State v. Santana
97 A.3d 963
Conn.2014Background
- Defendant Santana was charged with murder, conspiracy to commit murder, and carrying a pistol without a permit for the 2006 shooting death of Aaron McCrea.
- Police executed a search warrant at Juan Nunez’s home and recovered a blue nylon bag with two handguns later forensically linked to the victim’s shooting; DNA testing implicated Santana as a possible minor contributor to one gun.
- A search warrant affidavit contained witness statements implicating Nunez and Jose Montero; the defendant sought to use those statements at trial to show third‑party culpability.
- On cross‑examination of Detective Michael Hunter, the state objected to questioning about the affidavit statements as hearsay; the court sustained the objection after the defendant offered several non‑hearsay‑exception rationales but did not invoke any specific hearsay exception.

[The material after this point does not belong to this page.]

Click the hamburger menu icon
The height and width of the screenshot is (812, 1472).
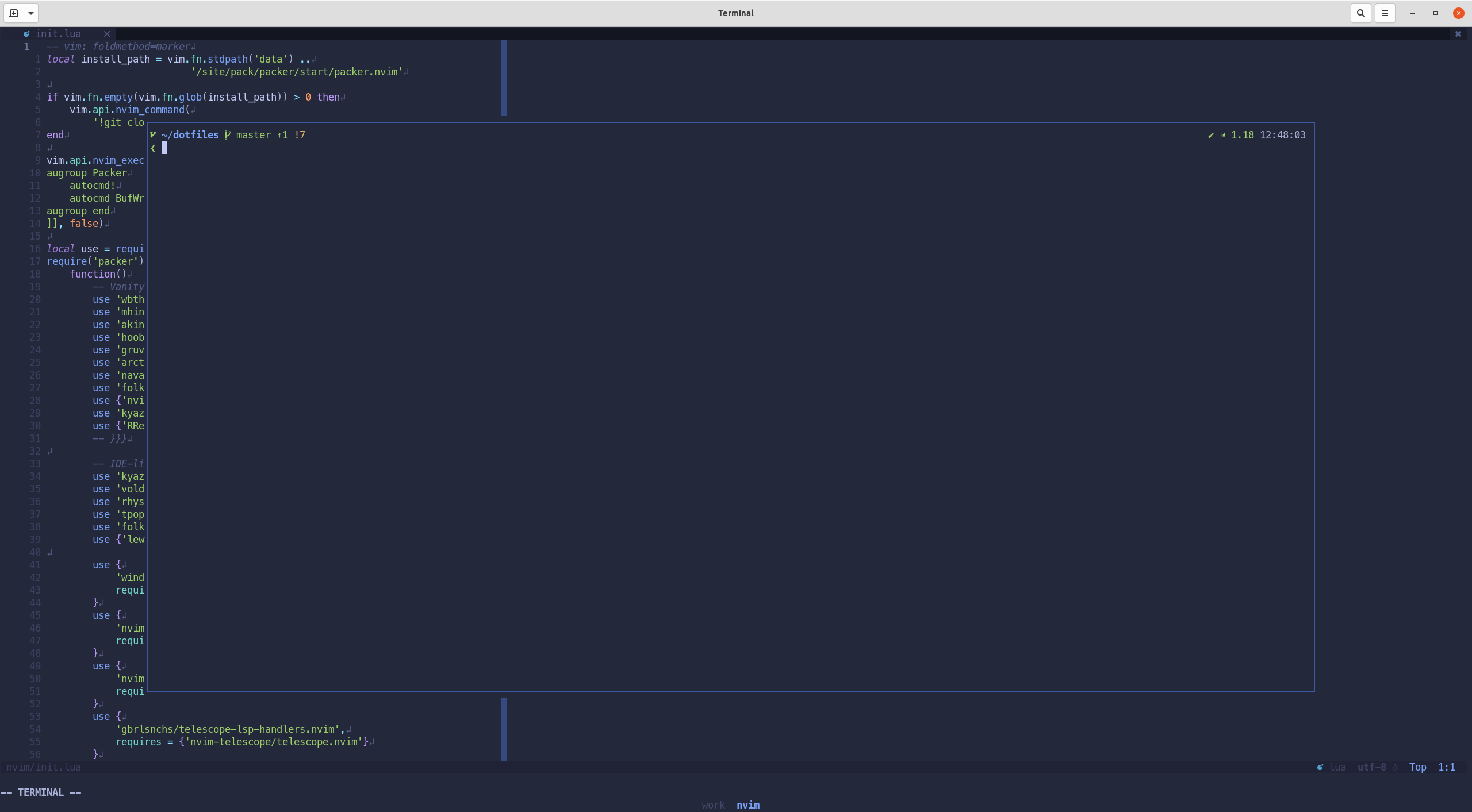pyautogui.click(x=1385, y=12)
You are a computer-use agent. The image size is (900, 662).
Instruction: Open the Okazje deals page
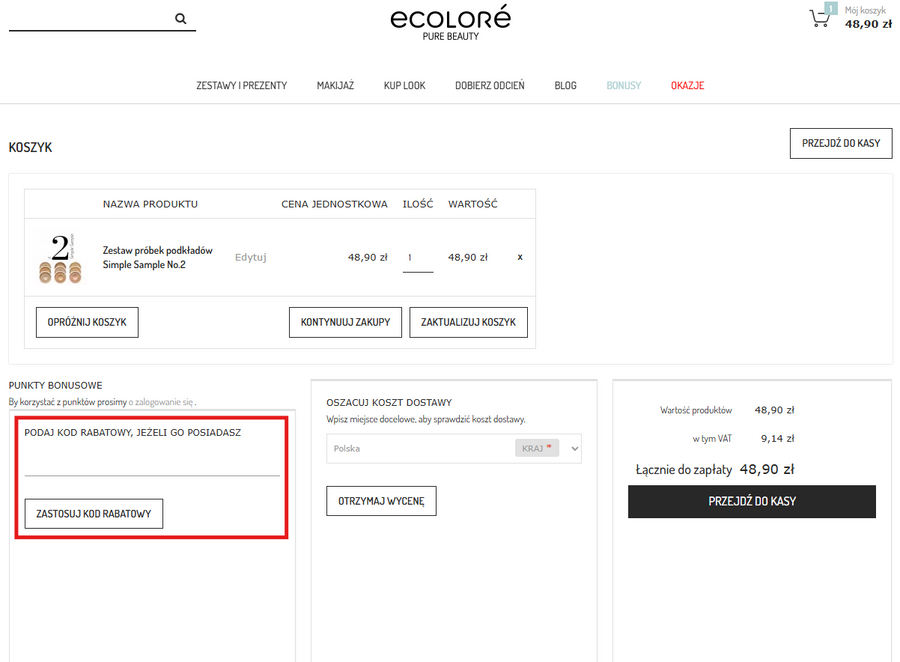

- Santana did not further pursue the matter at trial, presented no additional evidence on third‑party culpability, and was convicted on all counts; he appealed arguing the affidavit statements were admissible as adoptive admissions by a party opponent and that exclusion violated his constitutional right to present a defense.
Issues
| Issue | Plaintiff's Argument (State) | Defendant's Argument (Santana) | Held |
|---|---|---|---|
| Whether Santana preserved the claim that affidavit statements were admissible as adoptive admissions | The claim was unpreserved because Santana never identified or argued any hearsay exception at trial | Santana argued he functionally preserved the claim by disputing hearsay and explaining purposes for use of the statements | Court held claim was not preserved: defendant never referenced adoptive‑admission principle or any hearsay exception and failed Practice Book §5‑5 requirement |
| Whether exclusion of the affidavit statements violated Santana’s constitutional right to present a third‑party culpability defense (Golding review) | State argued claim is not constitutional and, in any event, Santana failed to show he was denied a meaningful opportunity to present the defense | Santana argued exclusion silenced evidence pointing to other suspects and thus violated his right to present a defense | Court declined Golding review: Santana failed the second Golding prong (not shown to be constitutional deprivation) and could have pursued other means to present the defense |
Key Cases Cited
- State v. Golding, 213 Conn. 233 (1989) (sets four‑part test for appellate review of unpreserved constitutional claims)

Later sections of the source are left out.